[Stored items]
-*-*-
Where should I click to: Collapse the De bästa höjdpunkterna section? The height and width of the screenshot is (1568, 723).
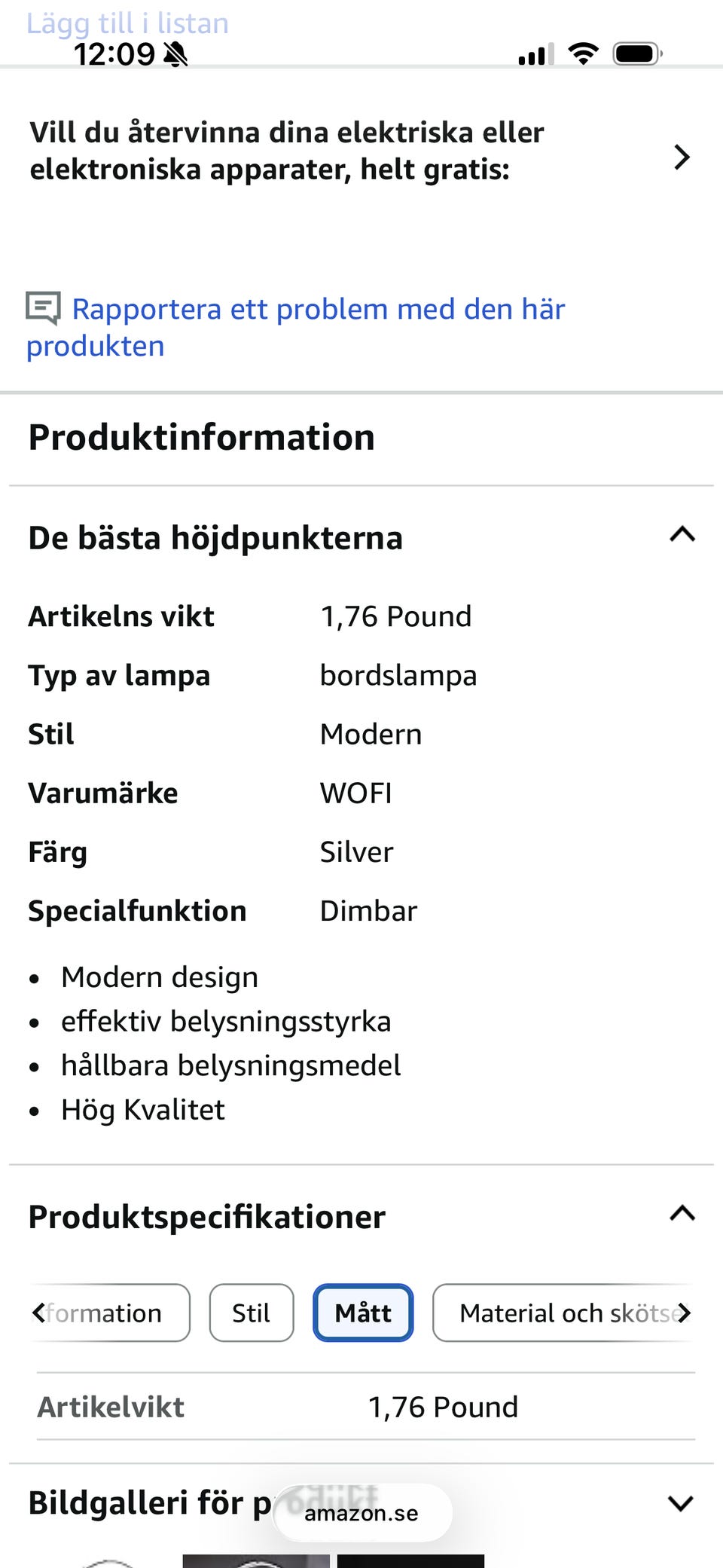[682, 535]
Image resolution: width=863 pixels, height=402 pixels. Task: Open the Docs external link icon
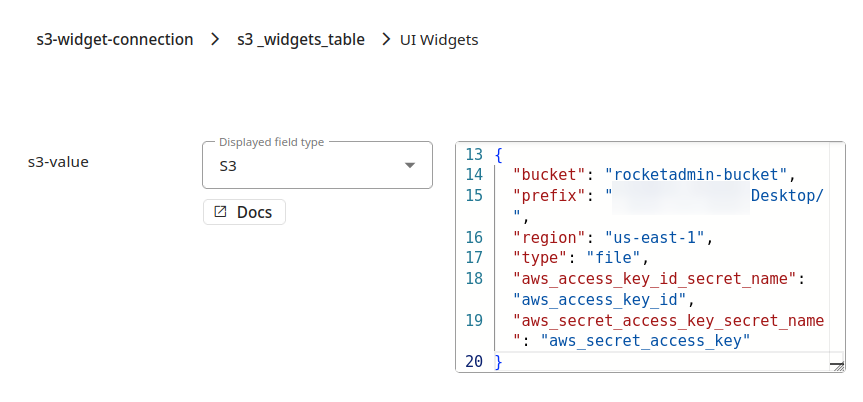tap(220, 212)
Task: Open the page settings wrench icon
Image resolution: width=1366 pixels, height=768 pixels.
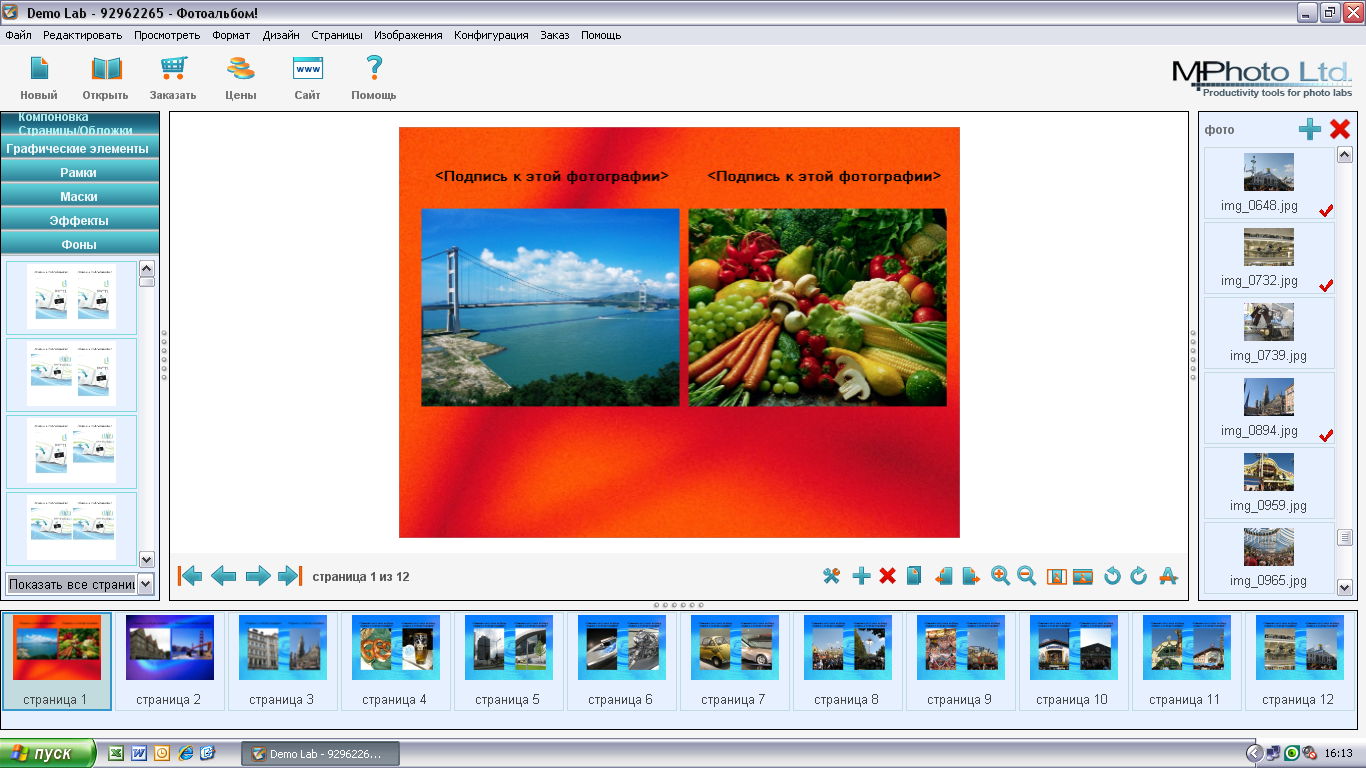Action: click(831, 576)
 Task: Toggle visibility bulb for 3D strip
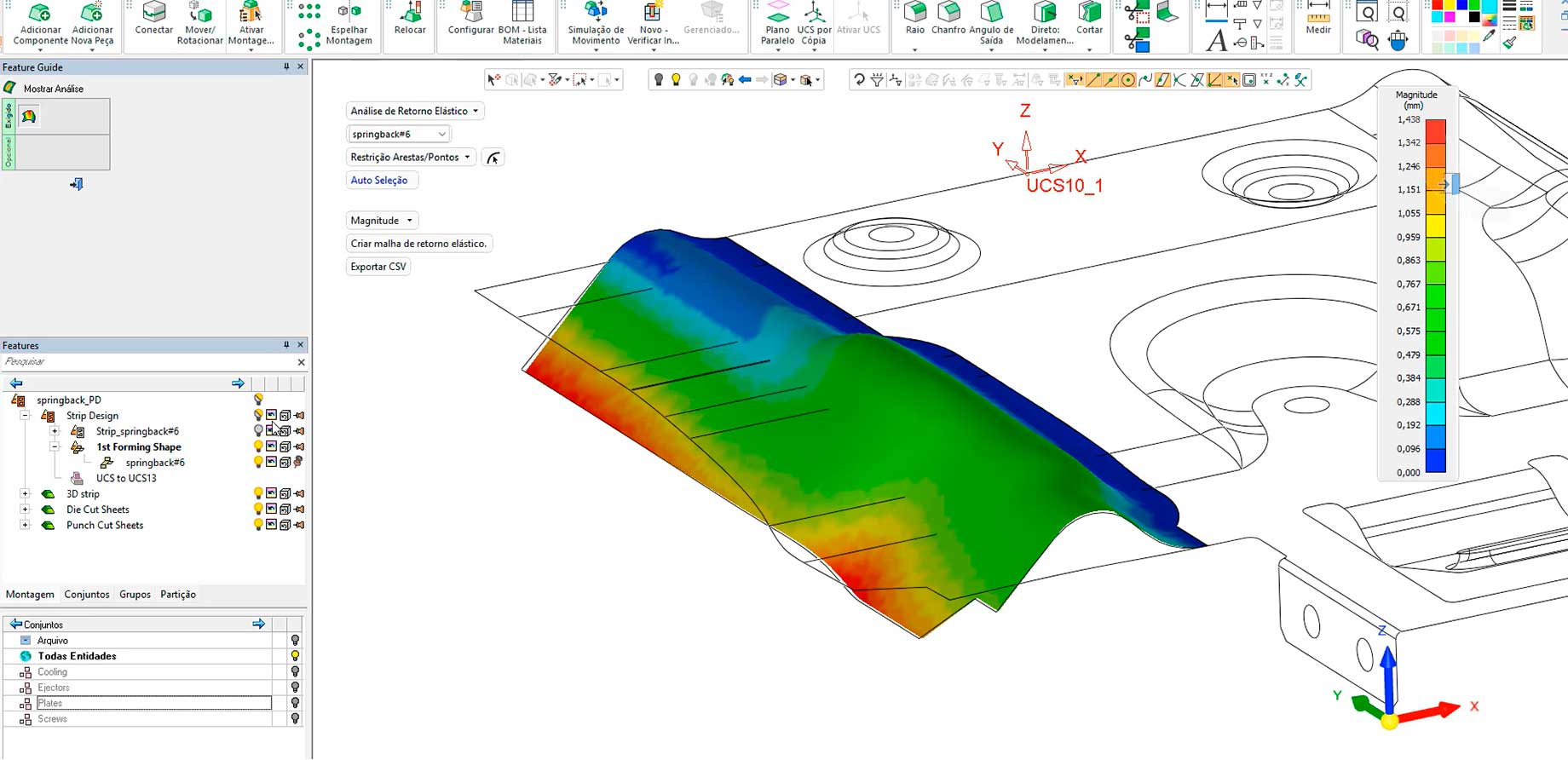pyautogui.click(x=258, y=494)
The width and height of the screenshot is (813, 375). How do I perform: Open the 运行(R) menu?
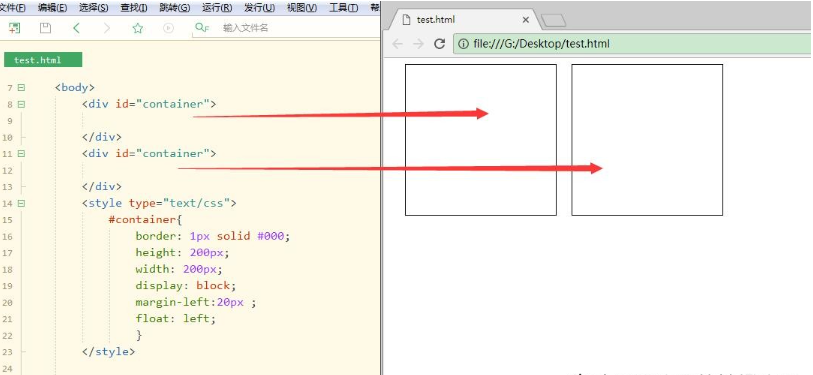(217, 8)
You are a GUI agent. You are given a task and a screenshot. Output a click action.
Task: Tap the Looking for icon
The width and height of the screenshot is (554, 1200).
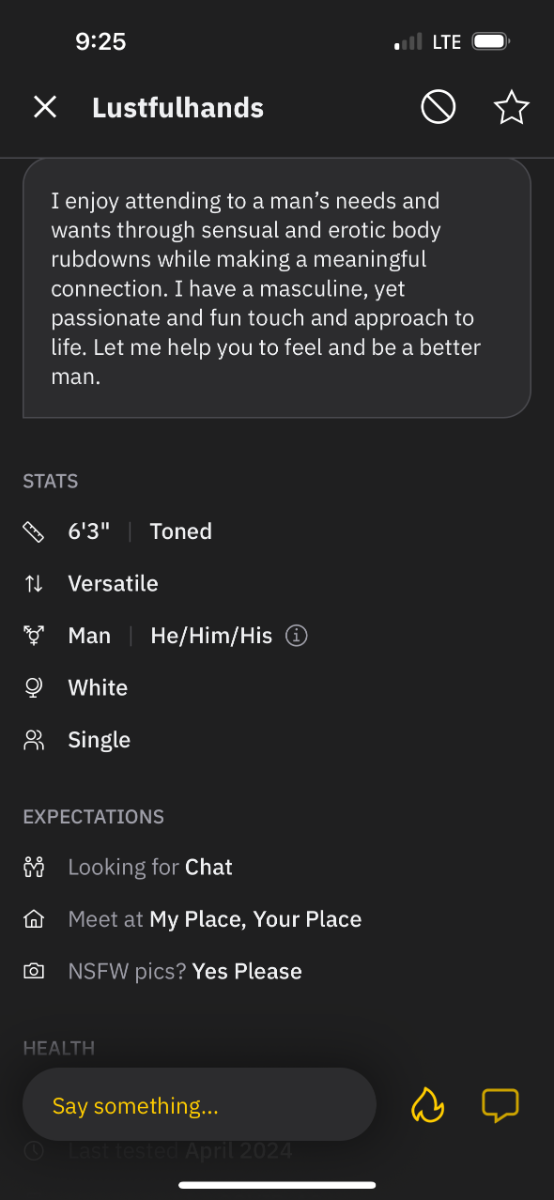pyautogui.click(x=34, y=867)
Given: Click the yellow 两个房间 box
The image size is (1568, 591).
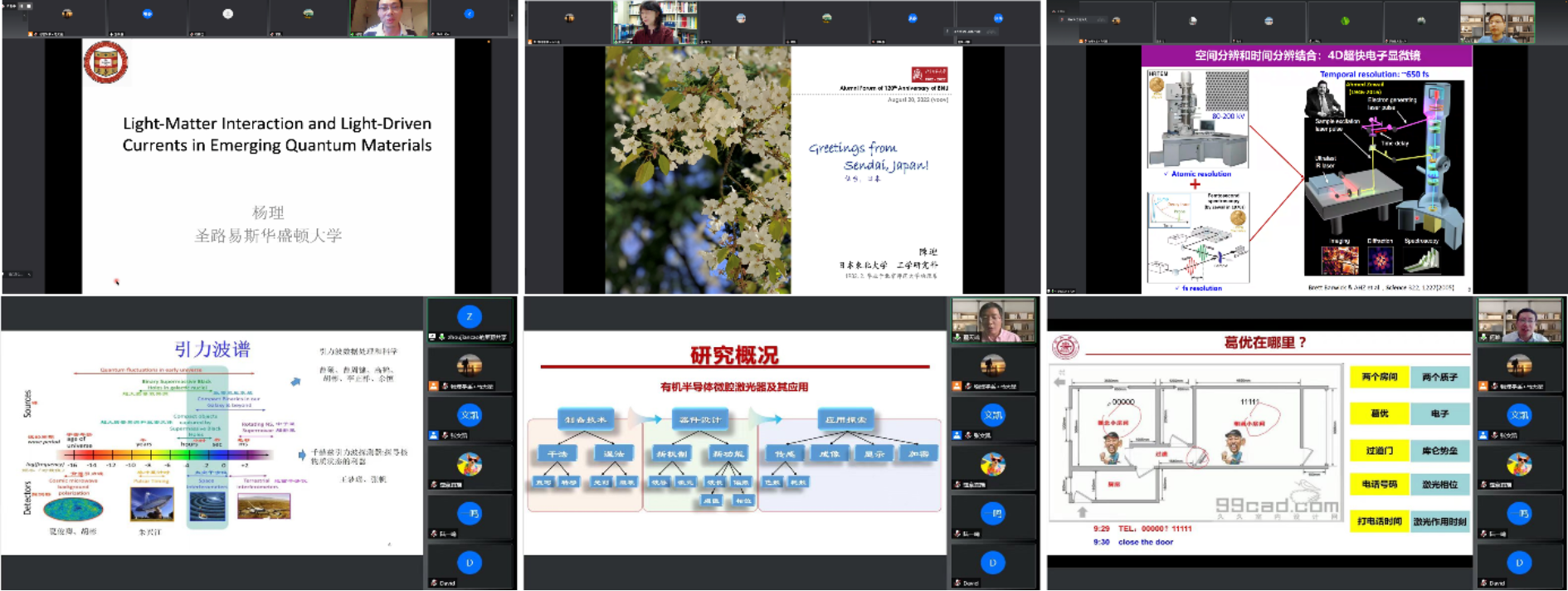Looking at the screenshot, I should (1379, 377).
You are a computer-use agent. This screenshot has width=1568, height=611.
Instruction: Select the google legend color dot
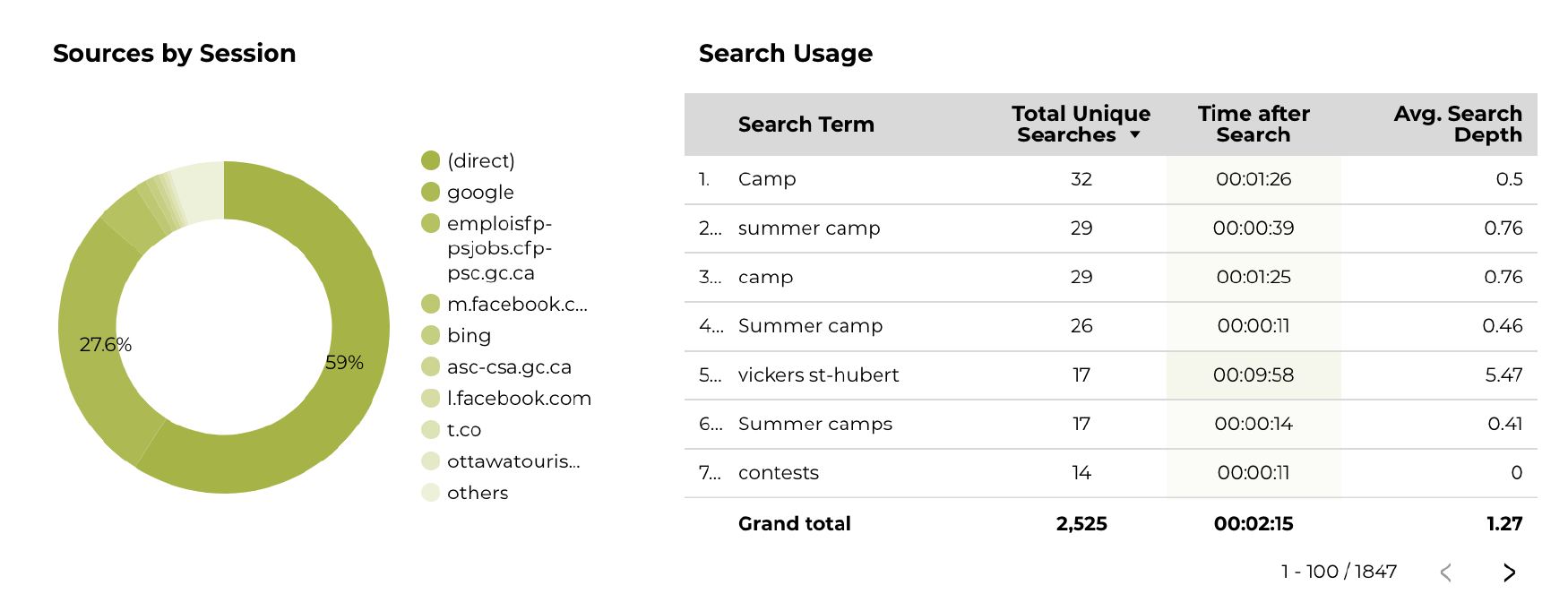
-*-*-
- **Activity**: Leave out each picture and extract the lines from the one containing "The width and height of the screenshot is (554, 1200)." through the end of the records above, inclusive, exactly as they stand.

- **Exercise output**:
The width and height of the screenshot is (554, 1200).
pyautogui.click(x=34, y=867)
Given: Click the yellow 两个房间 box
The image size is (1568, 591).
Looking at the screenshot, I should (1379, 377).
You are a computer-use agent. This screenshot has width=1568, height=611.
Instruction: Select the google legend color dot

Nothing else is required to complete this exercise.